Nonlinear dynamic time history analysis offers the most realistic description of the response of a structure to earthquake excitation. However, the limitations of such a methodology are many. The constitutive relations that represent the physical properties of the structure elements for this method are very complex. Furthermore the analysis procedure is computationally intensive and requires experienced engineers. Finally, the validity of the available data used as input in the analysis is generally lower than the accuracy of the computed response. For these reasons parametric analyses are expensive, thus excluding the possibility of using nonlinear dynamic analysis for design purposes (Taucer and Negro, 2002).

Another promising method that has been incorporated in modern seismic codes is the Incremental Dynamic Analysis (IDA) (FEMA, 2000; Vamvatsikos and Cornell, 2002).

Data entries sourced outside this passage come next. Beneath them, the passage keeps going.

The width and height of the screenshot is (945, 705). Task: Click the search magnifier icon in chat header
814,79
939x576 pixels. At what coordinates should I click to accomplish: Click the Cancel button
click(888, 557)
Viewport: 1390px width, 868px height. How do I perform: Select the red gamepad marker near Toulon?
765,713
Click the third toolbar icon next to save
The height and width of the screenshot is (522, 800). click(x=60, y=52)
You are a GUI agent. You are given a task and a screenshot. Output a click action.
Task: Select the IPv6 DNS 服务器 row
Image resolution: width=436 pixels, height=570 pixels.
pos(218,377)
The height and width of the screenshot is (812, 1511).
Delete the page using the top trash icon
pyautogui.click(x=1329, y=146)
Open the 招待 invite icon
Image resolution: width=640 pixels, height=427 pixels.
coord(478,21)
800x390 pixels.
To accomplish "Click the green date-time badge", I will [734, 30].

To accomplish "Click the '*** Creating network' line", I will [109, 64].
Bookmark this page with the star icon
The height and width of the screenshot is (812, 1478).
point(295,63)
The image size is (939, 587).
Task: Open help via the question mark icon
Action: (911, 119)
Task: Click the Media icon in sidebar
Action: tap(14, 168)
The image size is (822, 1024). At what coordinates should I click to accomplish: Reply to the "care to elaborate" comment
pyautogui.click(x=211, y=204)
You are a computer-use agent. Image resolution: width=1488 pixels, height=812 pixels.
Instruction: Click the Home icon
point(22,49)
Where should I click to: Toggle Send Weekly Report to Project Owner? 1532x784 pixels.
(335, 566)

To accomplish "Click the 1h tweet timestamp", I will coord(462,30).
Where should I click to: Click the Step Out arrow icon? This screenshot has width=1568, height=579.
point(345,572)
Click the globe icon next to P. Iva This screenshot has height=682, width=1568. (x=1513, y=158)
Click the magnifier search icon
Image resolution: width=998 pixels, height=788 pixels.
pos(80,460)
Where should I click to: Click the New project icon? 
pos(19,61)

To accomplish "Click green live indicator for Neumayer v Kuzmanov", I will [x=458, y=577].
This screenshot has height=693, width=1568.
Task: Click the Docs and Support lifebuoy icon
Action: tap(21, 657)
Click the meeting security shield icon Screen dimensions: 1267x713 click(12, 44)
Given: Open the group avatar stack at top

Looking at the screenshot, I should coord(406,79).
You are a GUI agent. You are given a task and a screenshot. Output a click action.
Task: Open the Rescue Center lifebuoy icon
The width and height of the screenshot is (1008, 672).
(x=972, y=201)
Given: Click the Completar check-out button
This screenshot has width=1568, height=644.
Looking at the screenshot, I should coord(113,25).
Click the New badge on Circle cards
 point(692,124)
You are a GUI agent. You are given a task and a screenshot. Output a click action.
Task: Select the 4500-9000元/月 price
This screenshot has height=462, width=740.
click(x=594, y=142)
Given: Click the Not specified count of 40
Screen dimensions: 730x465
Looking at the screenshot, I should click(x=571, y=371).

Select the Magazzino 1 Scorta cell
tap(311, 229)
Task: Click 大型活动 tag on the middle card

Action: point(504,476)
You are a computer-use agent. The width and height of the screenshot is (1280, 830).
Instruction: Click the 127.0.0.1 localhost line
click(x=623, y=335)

This method can predict capacity and demand of structures in regions ranging from elasticity to global dynamic instability. This prediction is done by using a series of nonlinear dynamic analyses under suitably multiple-scaled ground motion records. This method needs large number of nonlinear dynamic analyses that makes it expensive. Also extraordinary variability from record to record of the IDA curves for a single building and legitimacy of scaling records are other drawbacks of this method. Still, professional practice favors simplified methods, mostly using SDOF systems that approximate MDOF system’s behaviour. These methods could be developed to reach far into the nonlinear range and approximate the results of IDA (Vamvatsikos and Cornell, 2005).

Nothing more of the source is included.